Authors: R Miller, LM Haas, MA Hernandez
Schema mapping helps turn old schme (legacy database) to a new schema. The system proposed, CLio, assists schema mapping with an algorithm for query derivation. Traditional data integration task just integrating schemas into a unified representation, but CLio’s goal is to discover queries.
This appear to be related to Potter’s Wheels line of work.
What it is: mapping between source and target schemas. It’s a pair of (1) function that takes a set of values in source database and maps to target database (2) filter: which data values should be used.
This is optimized for the human interacting with the system, since it cannot be fully automated. For example, one cannot know for sure that Emp in one relation corresponds to Employee. Even if the user cannot specify this a prior, the system could use reasonings about query containment to help user derive.
Here are some examples of the mappings (based on the examples set up above in the pictures):
We could see the potential solution space get complex, and this does not yet include discussions of aggregation or outer-joins yet, which requires the construction of the search space (and a formal description is out of scope). They first consider equivalence, then dominance preserving mappings. They also mention that they split via vertical composition and horizontal composition.
The main tool here is query containment.
One principle is to lose as little information as possible, and the author emphasize that sometimes their method may be wrong and the Clio interface allows for user intervention.
The overall process looks like the following:
- Phase 1: value correspondences are partitioned into sets that contain at most one correspondence per attribute of the table, each set is a potential candidate set. It’s complete if it includes all the attributes. There techniques to use to make this process cheaper.
- Phase 2: if the target is derived from several source relations (need vertical composition) and join the tuples.
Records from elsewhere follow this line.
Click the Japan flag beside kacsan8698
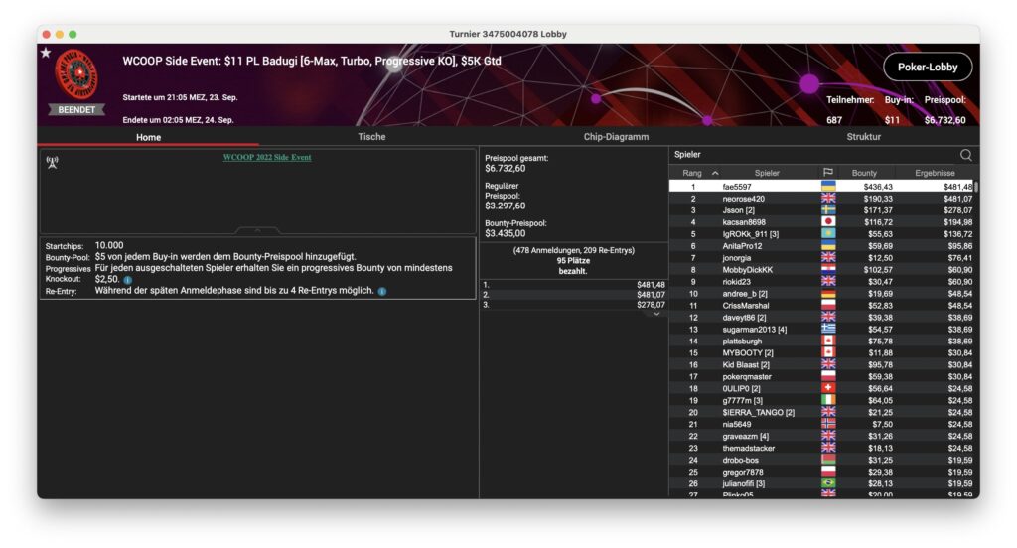 [827, 222]
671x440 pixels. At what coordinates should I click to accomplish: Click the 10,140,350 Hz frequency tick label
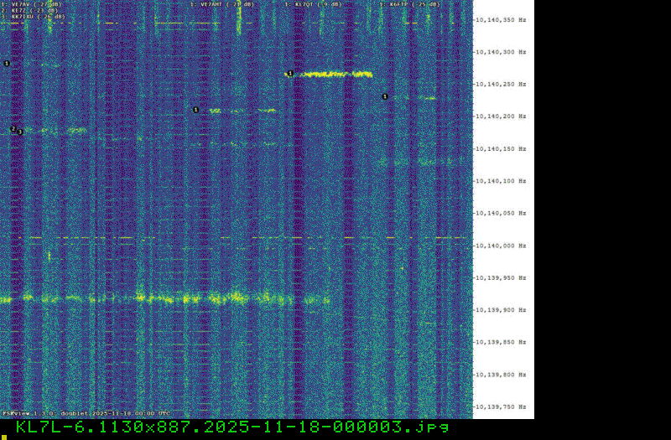501,19
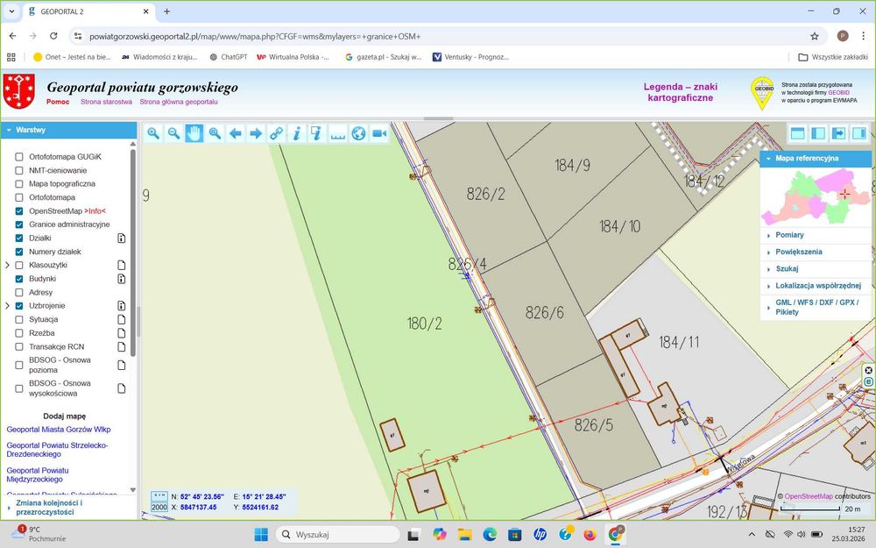Image resolution: width=876 pixels, height=548 pixels.
Task: Go to previous map view arrow
Action: coord(235,133)
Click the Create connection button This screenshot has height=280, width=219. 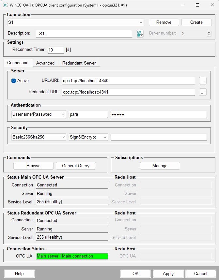coord(196,22)
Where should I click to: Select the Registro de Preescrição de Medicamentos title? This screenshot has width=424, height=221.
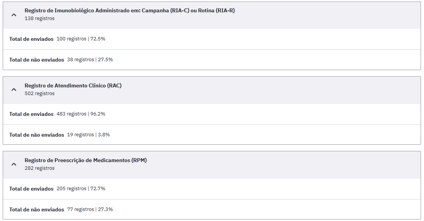[x=86, y=160]
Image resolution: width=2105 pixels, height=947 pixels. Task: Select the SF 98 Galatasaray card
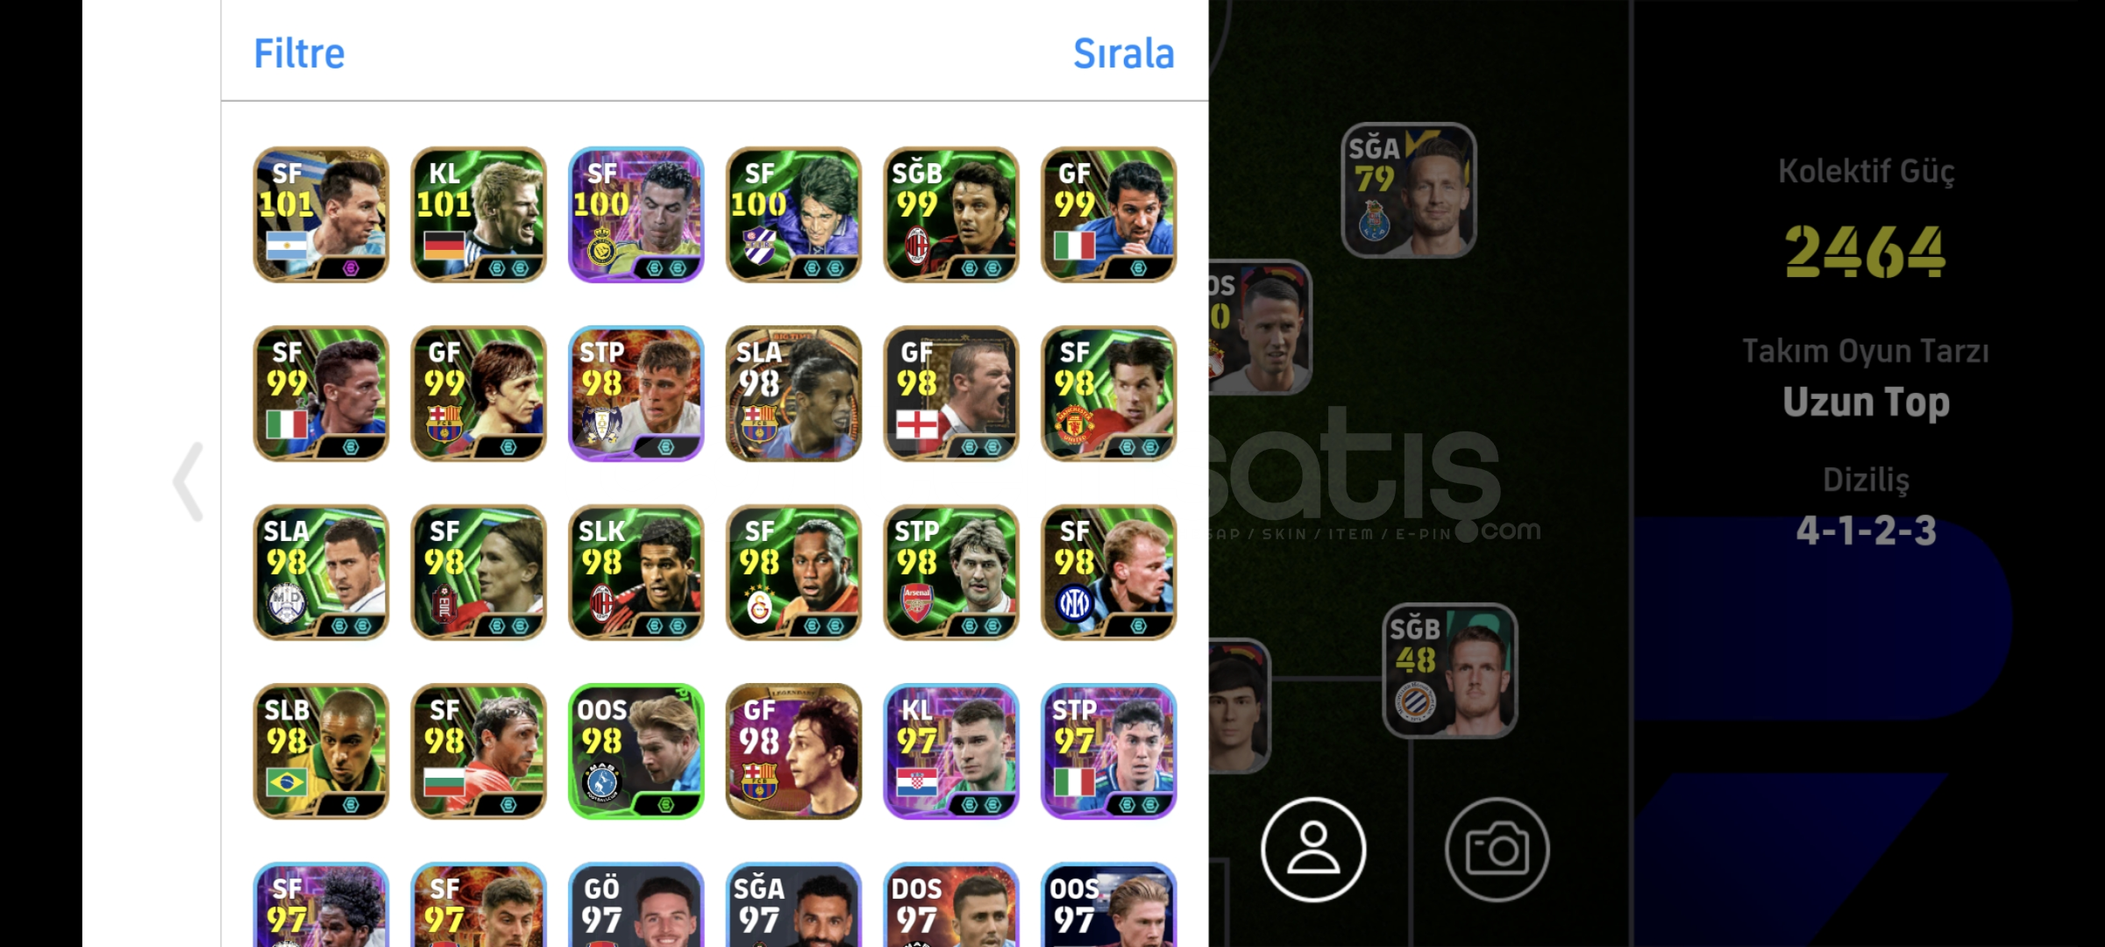point(793,573)

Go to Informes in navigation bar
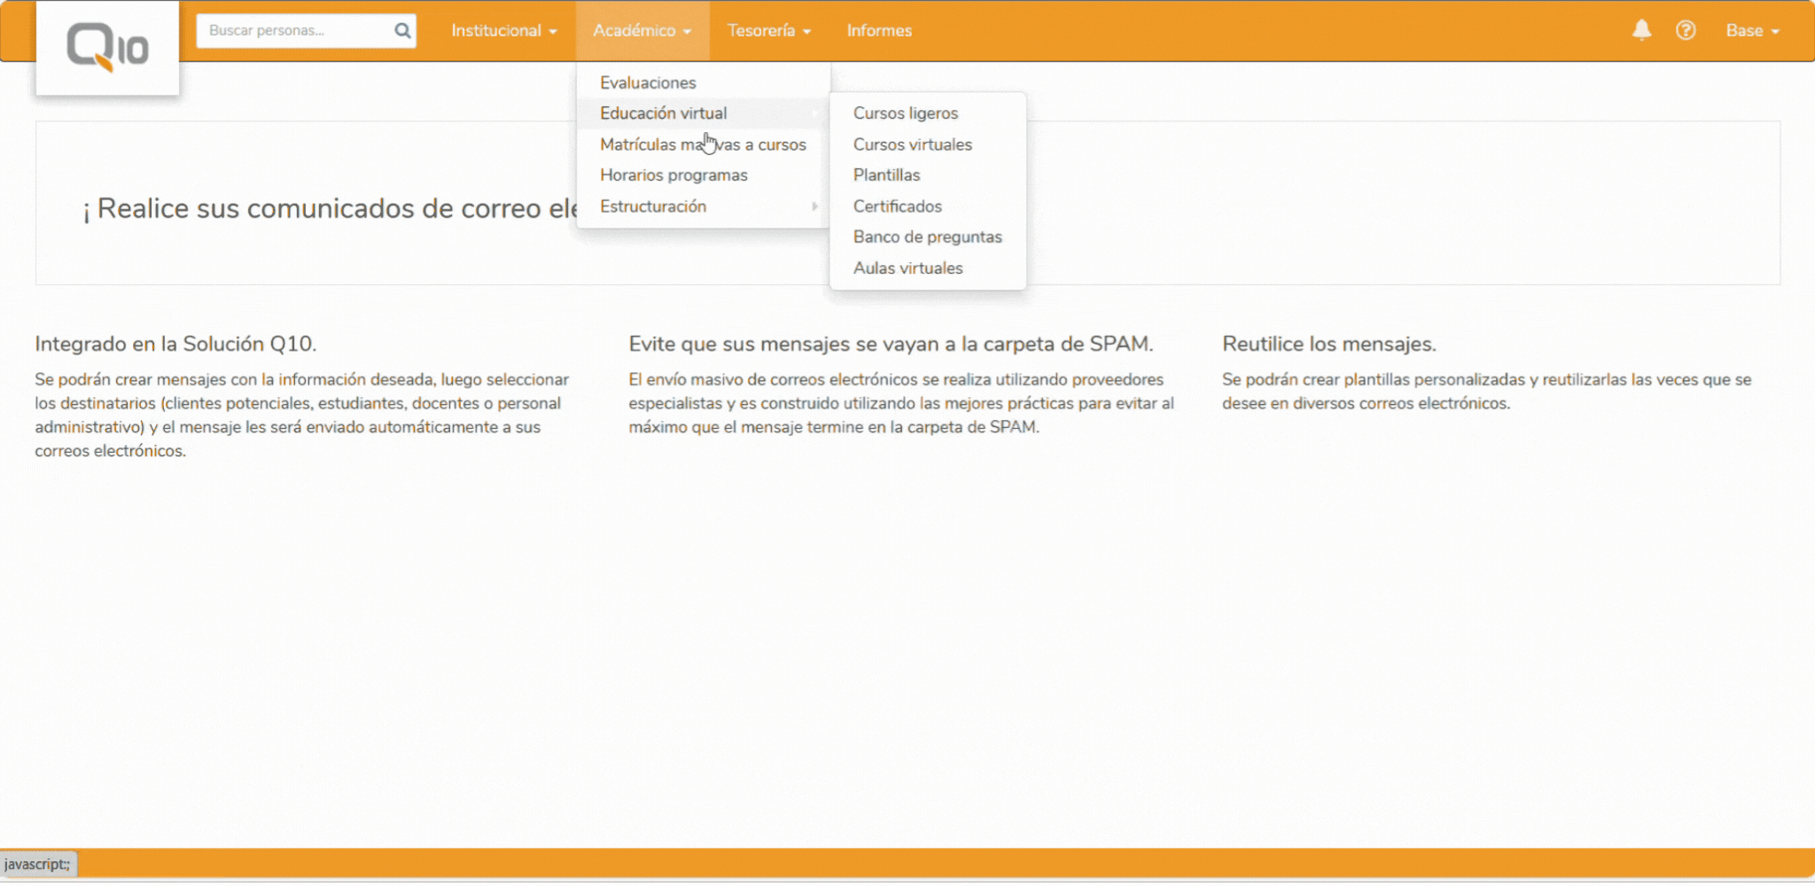(878, 31)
First Clio tries foreign keys, and if there are more than one use the one whose difference in outer and inner join are smallest (less null values I think). If there are more ambiguities, ask the user!
- Phase 3: find a subset of candidate sets that covers all value correspondence, ranked (if more than one) by reverse, the number of candidate sets (i.e. less SQL queries to execute!)
- Phase 4: build query from the selected cover.
This is akin to interactivity where the user wants to see the partial result before adding more value correspondences. The incremental algorithm also contains phases, as shown below:
- Phase 1: do the process of the steps mentioned in prev section
- Phase 2: apply change to new tentative covers
- Phase 3: same as last phase of prev alg.
Rant: the fact that the paper is not OCRed was really cramping my reading style! Can’t do keyword search : ( SIGMOD should invest in prettifying their old papers…